Part of the problem is that boring banking would mean poorer bankers, and the financial industry still has a lot of friends in high places. But it’s also a matter of ideology: Despite everything that has happened, most people in positions of power still associate fancy finance with economic progress.

Can they be persuaded otherwise? Will we find the will to pursue serious financial reform? If not, the current crisis won’t be a one-time event; it will be the shape of things to come.

Krugman charts how we followed the exact same course in the period from 1920-1970; the bankers got rich, speculated madly, caused the Depression, and the tight regulations on the industry that followed reduced both the excitement of banking and the lucrative nature of it. "Strange to say, this era of boring banking was also an era of spectacular economic progress for most Americans," he concludes.

We're in that Second Gilded Age right now, and the return of banking to the staid reallocation of capital that is its core function must follow the hash that's been made of the economy. The banks had too much money to play with and ended up nearly gambling away the whole system. They bought the political process and it came relatively cheap compared to the largesse it allowed them to reap. The incentives created were perverse. The risks taken were unconscionable. And they cannot be repeated.
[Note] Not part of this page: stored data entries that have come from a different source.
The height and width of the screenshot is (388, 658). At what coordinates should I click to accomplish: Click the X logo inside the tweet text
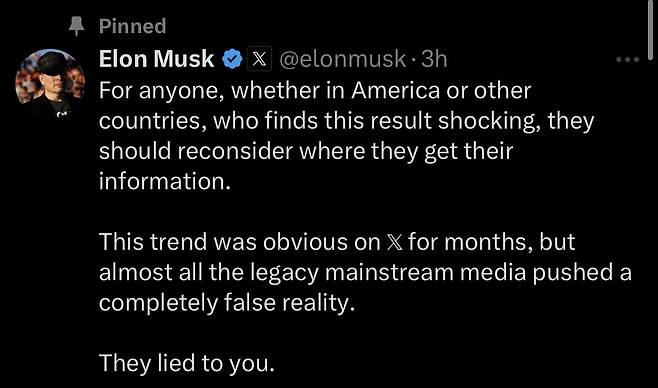(394, 243)
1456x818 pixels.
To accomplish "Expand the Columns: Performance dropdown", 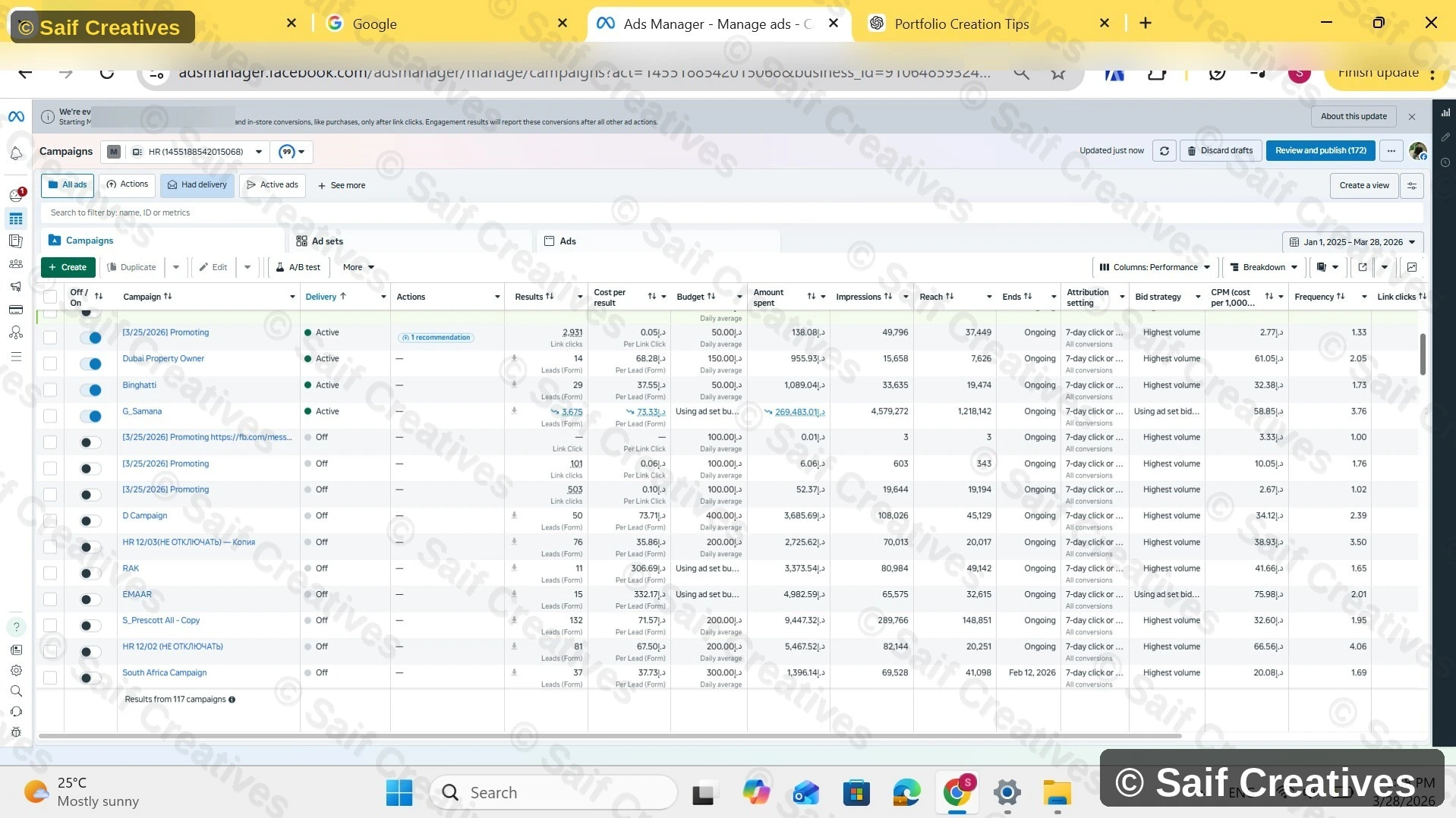I will click(x=1155, y=267).
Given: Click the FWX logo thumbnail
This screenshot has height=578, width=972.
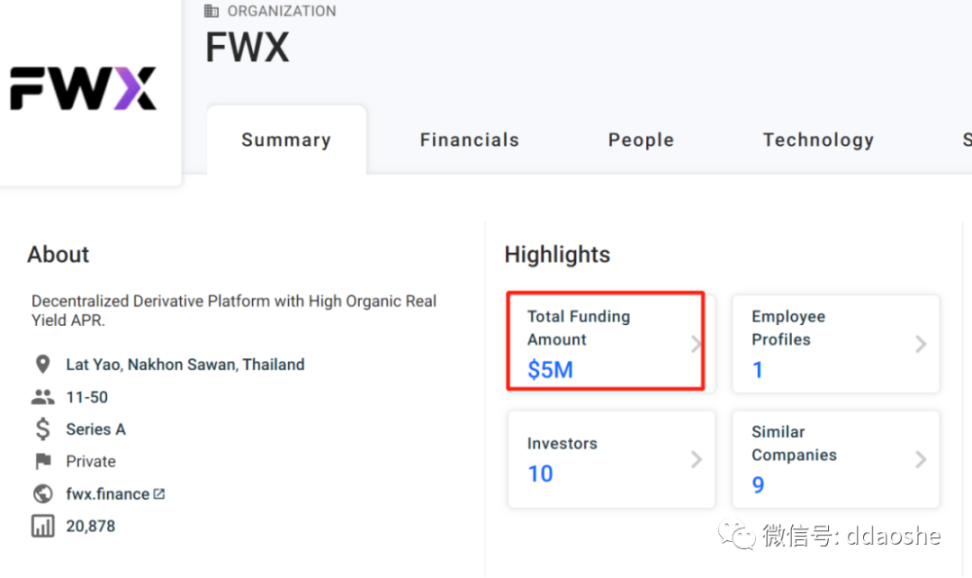Looking at the screenshot, I should click(84, 89).
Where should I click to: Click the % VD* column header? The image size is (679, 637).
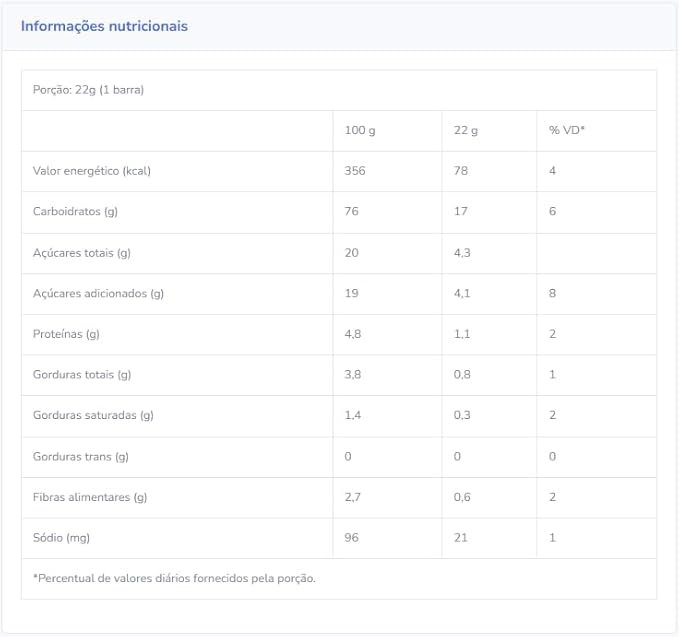pos(566,130)
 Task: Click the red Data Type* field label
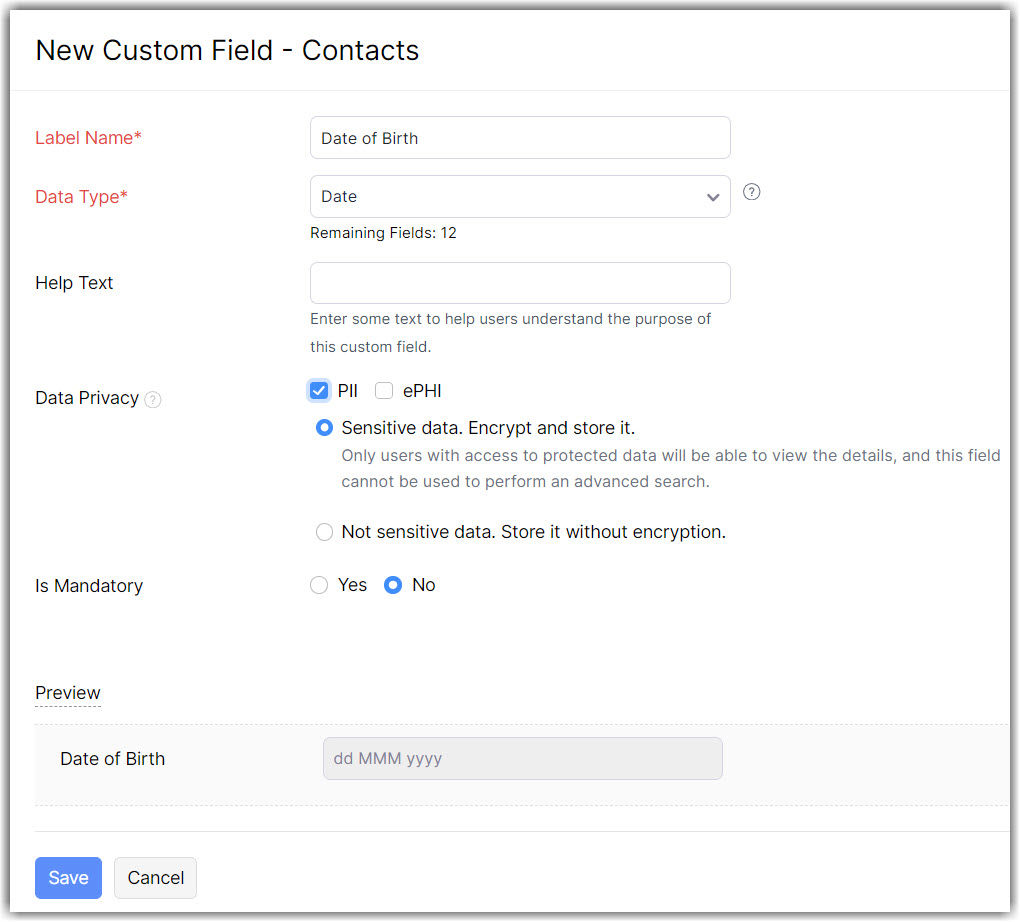coord(81,197)
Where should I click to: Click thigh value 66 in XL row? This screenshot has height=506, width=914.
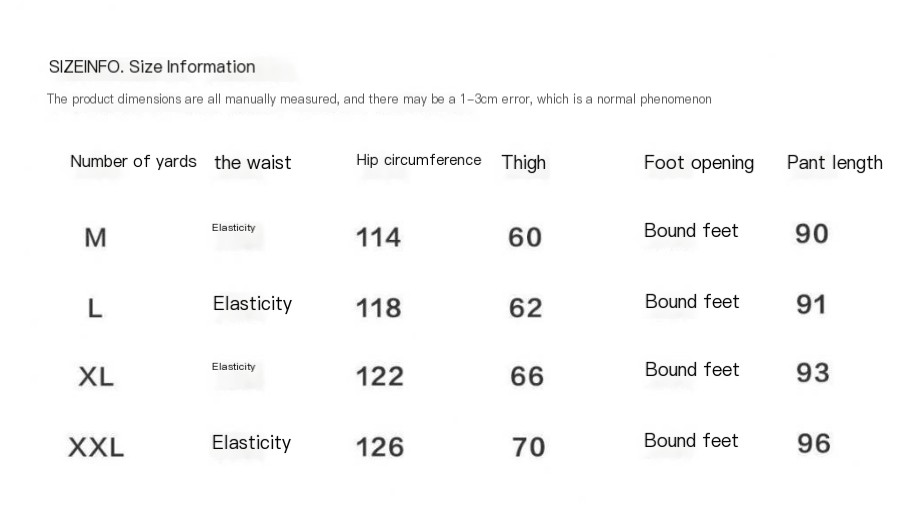527,377
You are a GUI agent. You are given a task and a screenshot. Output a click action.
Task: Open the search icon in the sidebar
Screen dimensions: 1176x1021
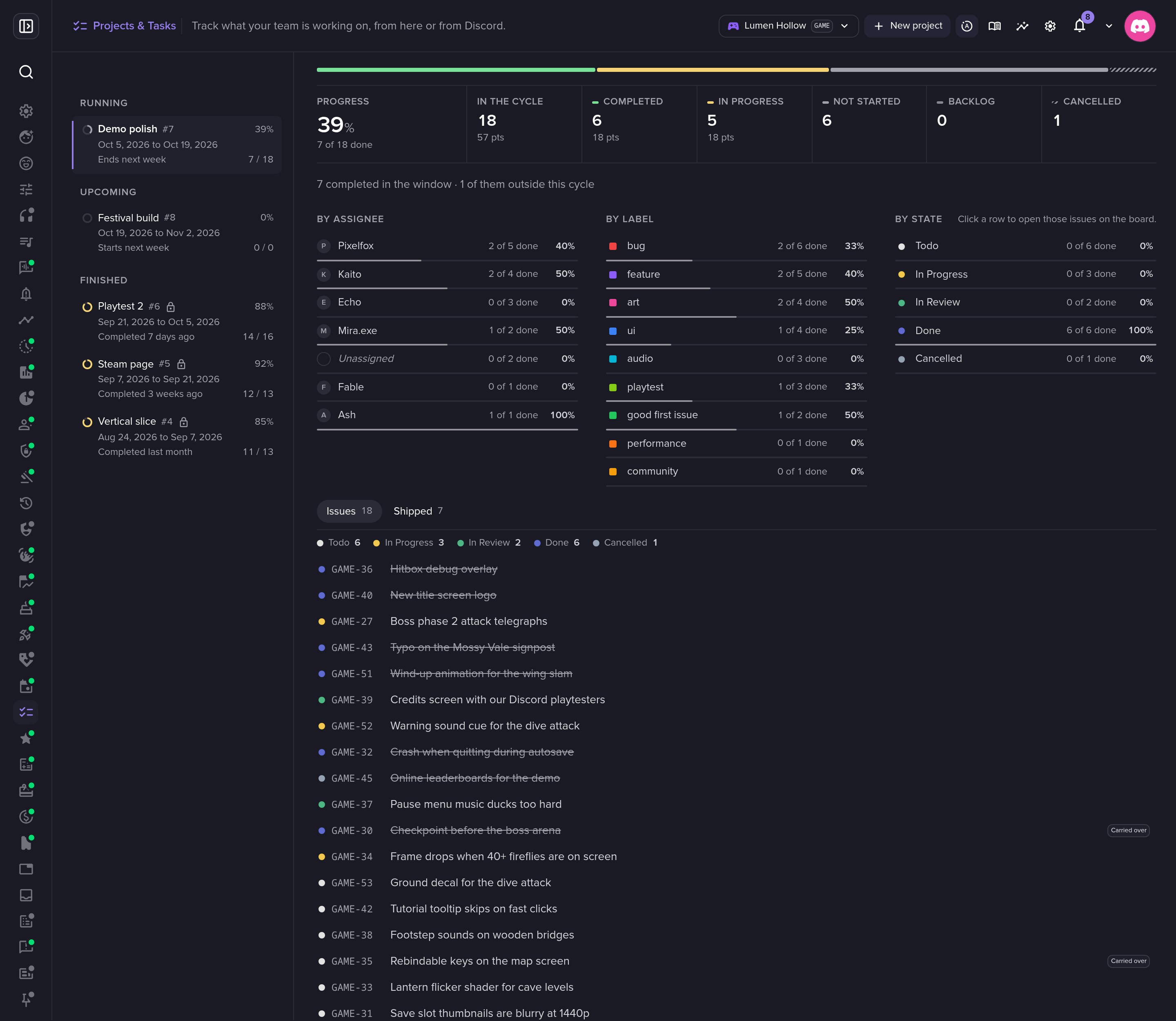(26, 72)
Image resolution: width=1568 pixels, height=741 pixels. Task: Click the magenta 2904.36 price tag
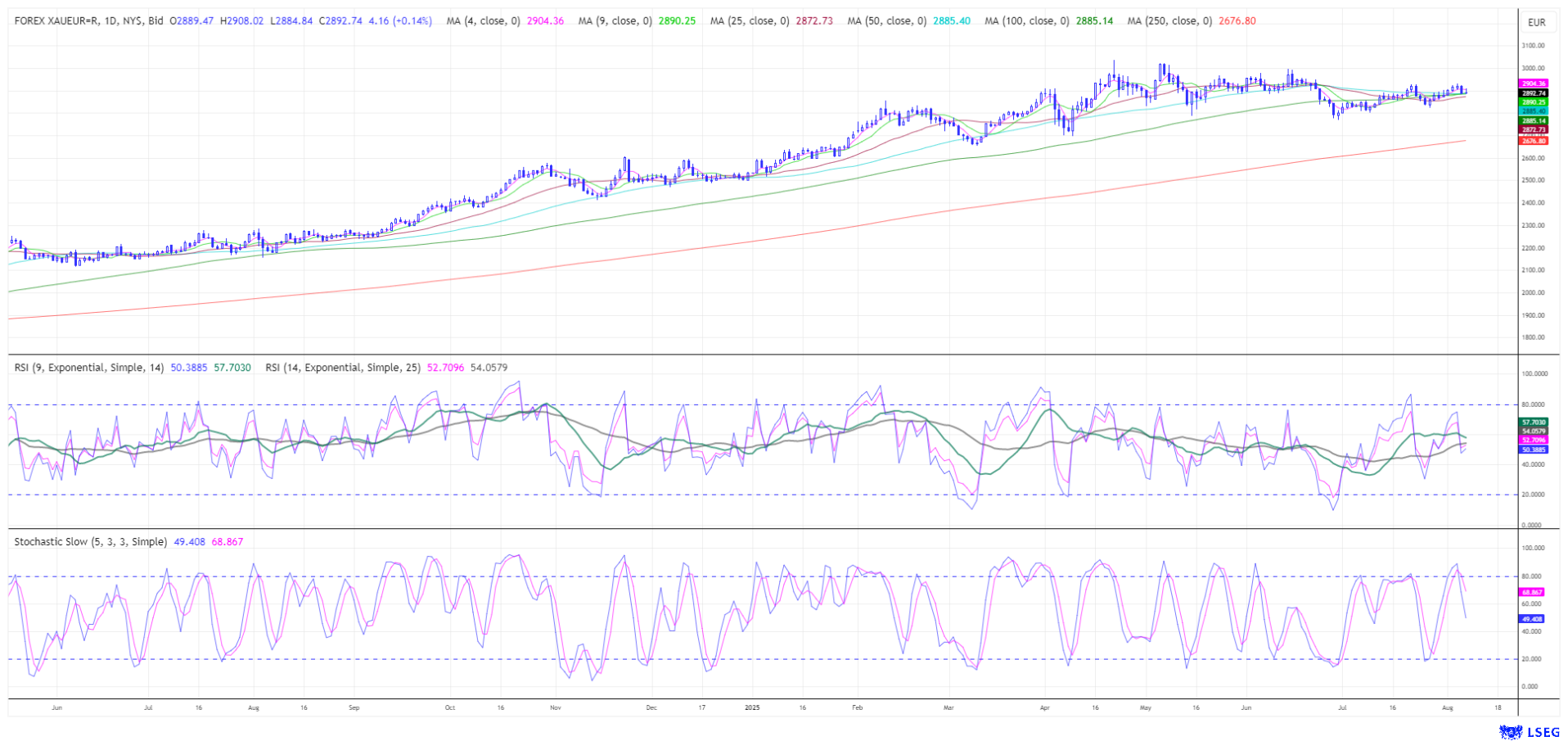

But by calling an early end to the crisis and not wrestling with the fundamental shift that is needed, we only set ourselves up for future failure. And the Bush-era retreads manning the TARP desk are not likely to recognize this or work toward such a solution. In fact, nobody in the political class is, unless we make them.

Tomorrow, A New Way Forward demonstrations will be held in over 70 cities across the country. I'm not sure a set of protests is necessarily the right thing to do to mass political pressure, but I do know that this is a genuine grassroots effort - unlike the Fox News-promoted, lobbyist-driven tea parties - and the message of structural change, not an exhale and relief that the crisis has lifted, is the exact message that our representatives need to hear right now.

Our plan: Real structural change of Wall Street

Any bank that's "too big to fail" means that it's too big for a free market to function. The financial corporations that caused this mess must be broken up and sold back to the private market with strong, new regulatory and antitrust rules in place -- new banks, managed by new people. An independent regulatory body must protect consumers from predatory practices.

As Wall St. corporations grew bigger and bigger until they were “too big to fail,” they also became so politically powerful that they led to distorted and unfair policies that served companies, not citizens.

Its not enough to try to patch up the current system. We demand serious reform that fixes the root problems in our political and economic system: excessive influence of banks, dangerous compensation systems, and massive consolidation. And we demand that the reform happen in an open and transparent manner.

I've been banging this drum quite a bit, but I urge you to join these protests or at least get connected with what this group is trying to do. I really hope for it to be a beginning point and not an end point. Because until the financial sector has been fully decentralized, re-regulated and restructured, we're just going to go through this again and again.